Transcribe each entry so that nothing differs from the original.

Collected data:
++++++++++++++++++++

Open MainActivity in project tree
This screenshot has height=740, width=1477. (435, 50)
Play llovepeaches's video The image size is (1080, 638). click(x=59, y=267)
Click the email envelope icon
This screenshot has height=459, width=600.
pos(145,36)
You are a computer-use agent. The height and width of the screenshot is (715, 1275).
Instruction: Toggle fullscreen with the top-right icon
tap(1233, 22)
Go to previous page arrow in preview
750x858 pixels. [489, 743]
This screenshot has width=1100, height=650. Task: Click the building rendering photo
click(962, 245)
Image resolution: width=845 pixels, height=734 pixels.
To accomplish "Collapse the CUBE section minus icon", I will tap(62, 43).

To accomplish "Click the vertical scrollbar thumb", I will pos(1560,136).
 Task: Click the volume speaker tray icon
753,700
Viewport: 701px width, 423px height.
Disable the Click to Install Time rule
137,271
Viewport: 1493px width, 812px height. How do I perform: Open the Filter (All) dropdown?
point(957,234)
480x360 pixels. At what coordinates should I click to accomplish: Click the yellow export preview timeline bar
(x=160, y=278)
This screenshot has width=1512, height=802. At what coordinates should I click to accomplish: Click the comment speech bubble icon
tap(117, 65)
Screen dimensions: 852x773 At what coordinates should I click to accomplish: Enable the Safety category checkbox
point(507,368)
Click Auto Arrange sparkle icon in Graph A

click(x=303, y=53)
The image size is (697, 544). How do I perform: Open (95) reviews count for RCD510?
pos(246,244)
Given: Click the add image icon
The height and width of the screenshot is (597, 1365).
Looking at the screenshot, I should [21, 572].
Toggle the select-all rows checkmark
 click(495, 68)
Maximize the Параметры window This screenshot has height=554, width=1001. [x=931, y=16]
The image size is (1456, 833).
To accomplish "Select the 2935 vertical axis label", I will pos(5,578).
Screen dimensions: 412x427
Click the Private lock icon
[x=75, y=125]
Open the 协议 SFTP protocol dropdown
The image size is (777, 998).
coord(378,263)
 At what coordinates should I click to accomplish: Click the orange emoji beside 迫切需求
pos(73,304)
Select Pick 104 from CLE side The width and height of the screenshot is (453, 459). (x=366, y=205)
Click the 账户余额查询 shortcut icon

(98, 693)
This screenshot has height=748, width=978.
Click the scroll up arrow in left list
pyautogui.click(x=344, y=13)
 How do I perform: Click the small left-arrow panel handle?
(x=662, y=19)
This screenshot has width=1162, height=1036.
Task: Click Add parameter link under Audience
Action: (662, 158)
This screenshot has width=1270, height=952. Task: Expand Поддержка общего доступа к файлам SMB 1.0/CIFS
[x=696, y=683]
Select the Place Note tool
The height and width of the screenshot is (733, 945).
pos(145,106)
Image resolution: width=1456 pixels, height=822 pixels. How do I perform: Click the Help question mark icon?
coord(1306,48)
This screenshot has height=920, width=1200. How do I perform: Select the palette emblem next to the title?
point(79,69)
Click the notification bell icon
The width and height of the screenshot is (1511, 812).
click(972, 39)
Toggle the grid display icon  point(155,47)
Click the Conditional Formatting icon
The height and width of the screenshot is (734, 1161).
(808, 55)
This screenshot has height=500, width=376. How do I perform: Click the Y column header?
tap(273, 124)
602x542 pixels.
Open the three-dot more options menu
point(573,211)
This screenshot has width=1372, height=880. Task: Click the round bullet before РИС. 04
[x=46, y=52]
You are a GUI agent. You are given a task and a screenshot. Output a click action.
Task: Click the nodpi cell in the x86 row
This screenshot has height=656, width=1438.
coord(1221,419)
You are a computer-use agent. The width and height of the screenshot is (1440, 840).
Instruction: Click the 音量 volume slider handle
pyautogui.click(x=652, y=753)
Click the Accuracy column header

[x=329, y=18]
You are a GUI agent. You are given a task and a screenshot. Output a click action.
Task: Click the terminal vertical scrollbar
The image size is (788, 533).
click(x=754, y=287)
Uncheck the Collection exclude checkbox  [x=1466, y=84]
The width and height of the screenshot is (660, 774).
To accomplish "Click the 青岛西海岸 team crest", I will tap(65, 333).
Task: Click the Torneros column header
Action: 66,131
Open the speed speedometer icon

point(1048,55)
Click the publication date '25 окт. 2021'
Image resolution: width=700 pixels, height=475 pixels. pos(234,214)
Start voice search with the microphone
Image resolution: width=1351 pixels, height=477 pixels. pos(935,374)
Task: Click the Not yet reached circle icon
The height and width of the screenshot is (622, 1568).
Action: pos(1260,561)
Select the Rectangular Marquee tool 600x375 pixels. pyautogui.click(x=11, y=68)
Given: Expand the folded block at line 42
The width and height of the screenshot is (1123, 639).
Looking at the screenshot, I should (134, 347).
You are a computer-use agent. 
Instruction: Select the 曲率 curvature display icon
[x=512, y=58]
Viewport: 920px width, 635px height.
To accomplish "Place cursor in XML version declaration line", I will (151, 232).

++++++++++++++++++++

- OUTPUT OF THE TASK -
Open MainActivity in project tree
This screenshot has height=740, width=1477. (435, 50)
Play llovepeaches's video The image size is (1080, 638). click(x=59, y=267)
Click the email envelope icon
This screenshot has height=459, width=600.
pos(145,36)
You are a computer-use agent. The height and width of the screenshot is (715, 1275).
Instruction: Toggle fullscreen with the top-right icon
tap(1233, 22)
Go to previous page arrow in preview
750x858 pixels. [489, 743]
This screenshot has width=1100, height=650. Task: Click the building rendering photo
click(962, 245)
Image resolution: width=845 pixels, height=734 pixels.
To accomplish "Collapse the CUBE section minus icon", I will tap(62, 43).

To accomplish "Click the vertical scrollbar thumb", I will pos(1560,136).
 Task: Click the volume speaker tray icon
753,700
Viewport: 701px width, 423px height.
Disable the Click to Install Time rule
137,271
Viewport: 1493px width, 812px height. How do I perform: Open the Filter (All) dropdown?
point(957,234)
480x360 pixels. At what coordinates should I click to accomplish: Click the yellow export preview timeline bar
(x=160, y=278)
This screenshot has width=1512, height=802. At what coordinates should I click to accomplish: Click the comment speech bubble icon
tap(117, 65)
Screen dimensions: 852x773 At what coordinates should I click to accomplish: Enable the Safety category checkbox
point(507,368)
Click Auto Arrange sparkle icon in Graph A

click(x=303, y=53)
The image size is (697, 544). How do I perform: Open (95) reviews count for RCD510?
pos(246,244)
Given: Click the add image icon
The height and width of the screenshot is (597, 1365).
Looking at the screenshot, I should [21, 572].
Toggle the select-all rows checkmark
 click(495, 68)
Maximize the Параметры window This screenshot has height=554, width=1001. [x=931, y=16]
The image size is (1456, 833).
To accomplish "Select the 2935 vertical axis label", I will pos(5,578).
Screen dimensions: 412x427
Click the Private lock icon
[x=75, y=125]
Open the 协议 SFTP protocol dropdown
The image size is (777, 998).
coord(378,263)
 At what coordinates should I click to accomplish: Click the orange emoji beside 迫切需求
pos(73,304)
Select Pick 104 from CLE side The width and height of the screenshot is (453, 459). (x=366, y=205)
Click the 账户余额查询 shortcut icon

(98, 693)
This screenshot has height=748, width=978.
Click the scroll up arrow in left list
pyautogui.click(x=344, y=13)
 How do I perform: Click the small left-arrow panel handle?
(x=662, y=19)
This screenshot has width=1162, height=1036.
Task: Click Add parameter link under Audience
Action: (662, 158)
This screenshot has width=1270, height=952. Task: Expand Поддержка общего доступа к файлам SMB 1.0/CIFS
[x=696, y=683]
Select the Place Note tool
The height and width of the screenshot is (733, 945).
pos(145,106)
Image resolution: width=1456 pixels, height=822 pixels. How do I perform: Click the Help question mark icon?
coord(1306,48)
This screenshot has height=920, width=1200. How do I perform: Select the palette emblem next to the title?
point(79,69)
Click the notification bell icon
The width and height of the screenshot is (1511, 812).
click(972, 39)
Toggle the grid display icon  point(155,47)
Click the Conditional Formatting icon
The height and width of the screenshot is (734, 1161).
(808, 55)
This screenshot has height=500, width=376. How do I perform: Click the Y column header?
tap(273, 124)
602x542 pixels.
Open the three-dot more options menu
point(573,211)
This screenshot has width=1372, height=880. Task: Click the round bullet before РИС. 04
[x=46, y=52]
You are a GUI agent. You are given a task and a screenshot. Output a click action.
Task: Click the nodpi cell in the x86 row
This screenshot has height=656, width=1438.
coord(1221,419)
You are a computer-use agent. The width and height of the screenshot is (1440, 840).
Instruction: Click the 音量 volume slider handle
pyautogui.click(x=652, y=753)
Click the Accuracy column header

[x=329, y=18]
You are a GUI agent. You are given a task and a screenshot. Output a click action.
Task: Click the terminal vertical scrollbar
The image size is (788, 533).
click(x=754, y=287)
Uncheck the Collection exclude checkbox  [x=1466, y=84]
The width and height of the screenshot is (660, 774).
To accomplish "Click the 青岛西海岸 team crest", I will tap(65, 333).
Task: Click the Torneros column header
Action: 66,131
Open the speed speedometer icon

point(1048,55)
Click the publication date '25 окт. 2021'
Image resolution: width=700 pixels, height=475 pixels. pos(234,214)
Start voice search with the microphone
Image resolution: width=1351 pixels, height=477 pixels. pos(935,374)
Task: Click the Not yet reached circle icon
The height and width of the screenshot is (622, 1568).
Action: pos(1260,561)
Select the Rectangular Marquee tool 600x375 pixels. pyautogui.click(x=11, y=68)
Given: Expand the folded block at line 42
The width and height of the screenshot is (1123, 639).
Looking at the screenshot, I should (134, 347).
You are a computer-use agent. 
Instruction: Select the 曲率 curvature display icon
[x=512, y=58]
Viewport: 920px width, 635px height.
To accomplish "Place cursor in XML version declaration line", I will (151, 232).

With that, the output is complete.